Compared with healthy subjecs, the WAD group had smaller mandibular and head movement amplitudes for the continuous opening-closing tasks, but similar durations of total cycle time. This means that both mandibular and head movements were performed with a lower angular velocity, i.e., lower speed for the WAD group. Furthermore, the finding that the head lagged behind the mandible at the start of the first movement cycle reflects the fact that the anticipatory, "feed forward", positioning of the head seen in healthy subjects (Eriksson et al., 2000) was disturbed.
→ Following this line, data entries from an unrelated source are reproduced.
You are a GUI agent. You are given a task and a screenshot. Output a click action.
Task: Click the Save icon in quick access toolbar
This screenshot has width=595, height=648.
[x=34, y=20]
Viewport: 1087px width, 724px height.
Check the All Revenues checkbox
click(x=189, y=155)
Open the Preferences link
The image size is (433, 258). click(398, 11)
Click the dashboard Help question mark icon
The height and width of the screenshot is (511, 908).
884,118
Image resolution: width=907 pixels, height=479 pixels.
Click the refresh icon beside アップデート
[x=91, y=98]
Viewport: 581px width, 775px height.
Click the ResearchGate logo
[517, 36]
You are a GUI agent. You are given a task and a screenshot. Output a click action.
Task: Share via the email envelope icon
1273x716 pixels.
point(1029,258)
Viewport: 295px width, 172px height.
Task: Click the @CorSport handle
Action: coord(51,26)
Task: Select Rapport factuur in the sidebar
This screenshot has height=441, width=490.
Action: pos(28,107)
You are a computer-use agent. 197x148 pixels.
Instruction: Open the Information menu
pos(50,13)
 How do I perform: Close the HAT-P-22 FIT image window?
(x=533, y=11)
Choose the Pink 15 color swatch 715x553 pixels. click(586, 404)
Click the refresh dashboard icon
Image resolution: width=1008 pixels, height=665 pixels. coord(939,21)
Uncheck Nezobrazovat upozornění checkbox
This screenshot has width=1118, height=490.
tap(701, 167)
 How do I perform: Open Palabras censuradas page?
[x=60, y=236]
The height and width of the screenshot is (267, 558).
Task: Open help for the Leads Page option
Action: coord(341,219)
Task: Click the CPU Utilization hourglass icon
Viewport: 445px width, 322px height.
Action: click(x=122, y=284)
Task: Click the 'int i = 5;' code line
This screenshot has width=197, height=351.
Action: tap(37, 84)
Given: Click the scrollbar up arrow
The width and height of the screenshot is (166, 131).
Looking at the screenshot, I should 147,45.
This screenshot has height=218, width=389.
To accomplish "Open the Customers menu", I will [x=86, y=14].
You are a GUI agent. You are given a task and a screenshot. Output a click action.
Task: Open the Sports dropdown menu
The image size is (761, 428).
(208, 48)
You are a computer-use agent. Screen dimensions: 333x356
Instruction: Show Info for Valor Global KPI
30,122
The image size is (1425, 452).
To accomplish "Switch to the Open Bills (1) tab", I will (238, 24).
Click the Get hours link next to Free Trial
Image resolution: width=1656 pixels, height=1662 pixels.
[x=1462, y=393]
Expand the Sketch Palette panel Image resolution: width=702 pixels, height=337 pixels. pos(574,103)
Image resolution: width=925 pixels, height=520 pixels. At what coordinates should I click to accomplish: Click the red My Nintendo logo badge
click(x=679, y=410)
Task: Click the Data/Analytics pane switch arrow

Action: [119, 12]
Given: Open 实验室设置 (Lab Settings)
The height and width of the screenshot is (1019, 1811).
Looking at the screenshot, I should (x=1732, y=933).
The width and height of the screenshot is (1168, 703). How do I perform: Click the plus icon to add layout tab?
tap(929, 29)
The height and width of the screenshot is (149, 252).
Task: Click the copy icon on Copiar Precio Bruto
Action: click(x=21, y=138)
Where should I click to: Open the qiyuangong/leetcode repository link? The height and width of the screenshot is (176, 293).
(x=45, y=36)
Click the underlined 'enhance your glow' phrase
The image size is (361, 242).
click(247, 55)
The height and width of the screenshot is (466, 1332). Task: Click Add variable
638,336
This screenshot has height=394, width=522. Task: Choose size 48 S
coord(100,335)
In addition, compared with healthy subjects, the WAD group showed higher cycle-to-cycle variability of (i) head movement amplitudes and (ii) coordination of mandibular and head movement time points. This indicates an instability in the control of the integrated jaw-neck behavior in the WAD group. However, the spatiotemporal index for the mandibular movements in space, i.e., the combined movement of the mandible and the head, did not show any divergence as compared with that in healthy subjects. This notable finding may reflect an ability of the jaw-neck motor system to compensate for the instability in head-neck behavior to ensure an invariant, albeit "faulty", jaw function.
Pain is probably a significant explanatory factor of the present findings of disturbed jaw function in the WAD group. It is known that trigeminal nociceptive input to the brain stem can reduce amplitude and speed of mandibular movements (Lund et al., 1991; Stohler, 1999; Svensson and Graven-Nielsen, 2001). Moreover, the fusimotor muscle spindle system has been proposed to play an important role in the development of musculoskeletal pain conditions (Johansson et al., 1999), and such a mechanism seems to exist also in the jaw system (Capra and Ro, 2000; Ro and Capra, 2001). Notably, it has recently been shown that reflex connections between chemosensitive muscle afferents and the fusimotor system also exist intersegmentally, i.e., between the trigeminal and cervical regions (Hellström et al., 2000). Support for an intersegmental cervico-trigeminal pain connection has been reported previously (Hu et al., 1993). Taken together, these data suggest a tight coupling between the jaw and neck sensory-motor systems for onset and spread of pain and dysfunction in the jaw and head-neck regions.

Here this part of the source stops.